Requirement ::
Extend the passage on migration to Tasmania by writing what comes next, beginning after its final sentence.

══ Passage

When we took in refugees from the Serbia-Kosovo war in 1998, then Premier Jim Bacon told the refugees they were in a safe haven and could stay as long as they like.

Actually he had no authority to promise them asylum but the point is, to these poor people Tasmania was the promised land.

I am not suggesting we profit off the tragedies in Sydney, but the fact is we are still an undiscovered paradise.

Our migration share is about 3.7 per cent of all entries but South Australia and Western Australia are almost 10 per cent.

Over the past decade less than 50,000 overseas migrants have settled in Tasmania, while more than 50 per cent of all migrants have settled in greater Sydney and Melbourne.

You might argue that the big capitals have the capacity for large intakes, but that's not the point.

There's nothing wrong with an orderly migration policy, unlike the shambles federally, but we can take thousands more.

An average of 5000 a year is not going to soup up our economy.

The state government has a population plan to hit 650,000 by 2050.

They're dreaming.

Oh yes we have wilderness and lots of space and no crowding and we're always friendly while prices are reasonable and houses aren't too costly, but these attributes miss the mark.

════
══ Data block

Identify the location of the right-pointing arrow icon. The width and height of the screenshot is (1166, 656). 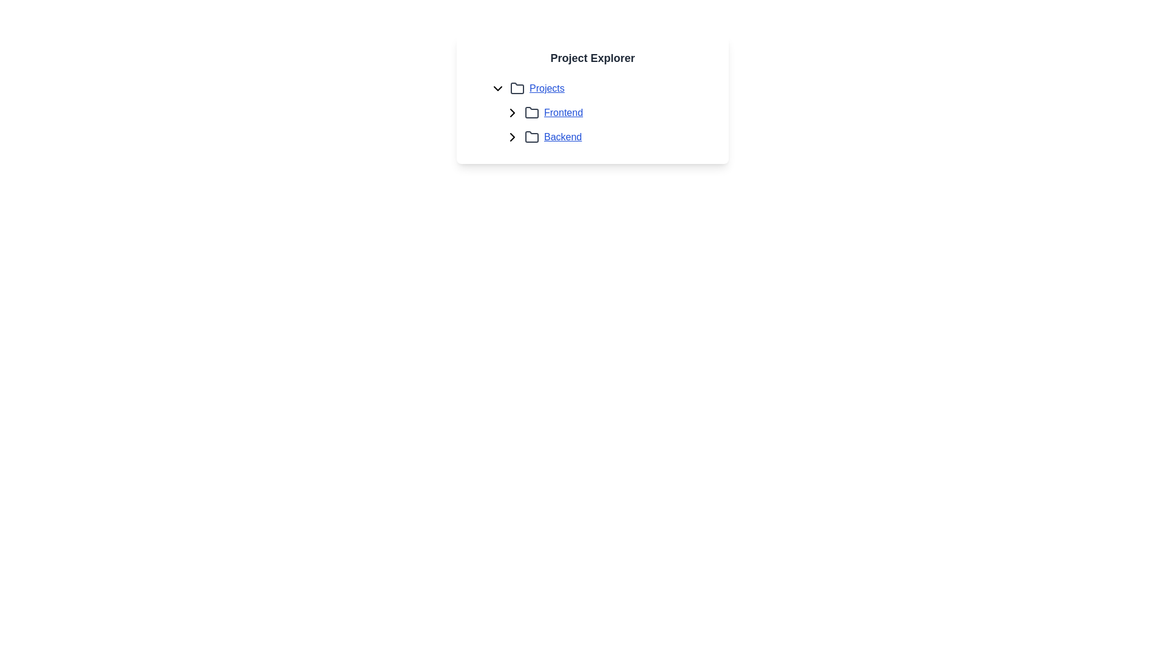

════

Result of this exercise ::
In this dangerous day and age, with major conflicts threatening in Europe, Asia and the Middle East and violence gripping many parts of Australia, there's a safe house, called Tasmania.

I hear so many times from parents living or moving overseas to chase lucrative jobs, that once the kids reach high school the family is moving back because places like America and parts of Europe have high crime rates and terrorism.

Every country and province can boast spectacular scenery and fabulous cities, and you don't mind a visit as long as you don't have to live there.

Our tourism brochures and online information about Tasmania should be drenched in variations of the word safe.

I promise it will resonate.

I once spent New Year's Eve in the Champs Elysees, that great dual carriageway avenue in Paris running down from the Arch De Triumph and the place was shoulder-to-shoulder crowded as you would expect.

Every now and then someone would set off a large firecracker and the heaving mass of revellers would surge in alarm, and you had to brace in order to avoid the catastrophe of falling over, because it was possible you would never get up.

It was scary and we didn't stay for the midnight hour.

What was really unnerving was the bus loads of riot police in full riot kit, waiting in the nearby back streets in case they were needed.

On our way back to the hotel we heard gun shots.

Yes I know it can get rowdy here on New Year's Eve but not like the riot police in Paris, or the riot police who had to attend the church in Western Sydney last week after more stabbings.

I suppose if we hooked up to the migrant levels of other states we would eventually become less of a safe haven, but it would take years to get to that level.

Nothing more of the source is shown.